[Dataset entries]
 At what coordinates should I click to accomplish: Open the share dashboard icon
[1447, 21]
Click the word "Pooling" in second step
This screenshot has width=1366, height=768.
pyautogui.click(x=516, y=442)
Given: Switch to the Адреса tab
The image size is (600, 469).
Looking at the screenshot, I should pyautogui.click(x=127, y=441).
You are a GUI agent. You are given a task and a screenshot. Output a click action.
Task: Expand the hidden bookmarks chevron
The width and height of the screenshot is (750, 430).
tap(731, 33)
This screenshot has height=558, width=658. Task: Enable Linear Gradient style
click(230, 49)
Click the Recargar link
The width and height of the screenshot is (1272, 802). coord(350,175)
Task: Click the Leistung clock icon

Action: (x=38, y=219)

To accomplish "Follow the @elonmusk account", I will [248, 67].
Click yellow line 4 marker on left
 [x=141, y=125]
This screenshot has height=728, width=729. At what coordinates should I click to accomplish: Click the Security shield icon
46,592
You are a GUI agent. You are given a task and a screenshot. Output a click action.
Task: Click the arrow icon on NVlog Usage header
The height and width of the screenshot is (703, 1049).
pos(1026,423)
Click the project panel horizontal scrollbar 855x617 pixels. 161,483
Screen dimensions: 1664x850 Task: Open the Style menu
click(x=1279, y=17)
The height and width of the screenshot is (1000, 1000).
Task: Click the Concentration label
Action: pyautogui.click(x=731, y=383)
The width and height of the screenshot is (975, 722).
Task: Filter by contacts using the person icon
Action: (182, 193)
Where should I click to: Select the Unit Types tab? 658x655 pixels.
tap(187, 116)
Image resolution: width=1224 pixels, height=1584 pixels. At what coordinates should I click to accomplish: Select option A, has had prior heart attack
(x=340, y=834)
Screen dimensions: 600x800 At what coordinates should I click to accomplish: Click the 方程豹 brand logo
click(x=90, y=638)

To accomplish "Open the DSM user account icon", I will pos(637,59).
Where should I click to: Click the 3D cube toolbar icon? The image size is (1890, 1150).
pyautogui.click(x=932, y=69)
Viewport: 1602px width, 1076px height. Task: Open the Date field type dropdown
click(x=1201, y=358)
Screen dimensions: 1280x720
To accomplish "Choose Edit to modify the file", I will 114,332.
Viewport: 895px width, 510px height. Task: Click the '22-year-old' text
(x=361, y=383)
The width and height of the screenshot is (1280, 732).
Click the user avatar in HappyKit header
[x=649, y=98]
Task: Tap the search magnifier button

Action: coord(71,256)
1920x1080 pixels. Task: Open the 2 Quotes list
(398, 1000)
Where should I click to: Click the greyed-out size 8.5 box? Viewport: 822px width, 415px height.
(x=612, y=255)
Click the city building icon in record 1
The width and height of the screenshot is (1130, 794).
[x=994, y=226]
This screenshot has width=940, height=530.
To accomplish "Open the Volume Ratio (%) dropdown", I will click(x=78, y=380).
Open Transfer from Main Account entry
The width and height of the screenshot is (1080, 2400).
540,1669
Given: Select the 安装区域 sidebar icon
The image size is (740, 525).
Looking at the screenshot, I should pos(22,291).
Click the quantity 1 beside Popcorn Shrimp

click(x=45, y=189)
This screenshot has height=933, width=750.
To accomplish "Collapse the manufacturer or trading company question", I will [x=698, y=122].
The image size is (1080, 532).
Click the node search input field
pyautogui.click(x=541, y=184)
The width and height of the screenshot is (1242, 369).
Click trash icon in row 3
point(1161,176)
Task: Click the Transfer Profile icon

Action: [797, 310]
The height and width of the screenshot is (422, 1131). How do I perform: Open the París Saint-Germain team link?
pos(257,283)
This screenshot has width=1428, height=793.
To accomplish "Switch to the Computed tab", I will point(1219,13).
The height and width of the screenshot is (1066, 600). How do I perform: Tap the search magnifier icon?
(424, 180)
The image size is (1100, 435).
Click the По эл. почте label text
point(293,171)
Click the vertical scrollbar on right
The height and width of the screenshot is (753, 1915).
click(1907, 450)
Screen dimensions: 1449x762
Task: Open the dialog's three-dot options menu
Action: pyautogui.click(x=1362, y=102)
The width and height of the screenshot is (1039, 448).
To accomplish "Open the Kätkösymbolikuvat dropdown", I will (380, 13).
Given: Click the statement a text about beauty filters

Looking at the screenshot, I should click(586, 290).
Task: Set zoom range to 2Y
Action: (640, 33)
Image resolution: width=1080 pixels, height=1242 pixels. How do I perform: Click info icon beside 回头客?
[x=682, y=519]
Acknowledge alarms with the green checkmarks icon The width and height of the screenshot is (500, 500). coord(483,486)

▶ _Problem details_
Each line above where the word "Switch" occurs should be returned in full.

▶ _The answer_
Given: Switch to the Адреса tab
To accomplish "Switch to the Computed tab", I will point(1219,13).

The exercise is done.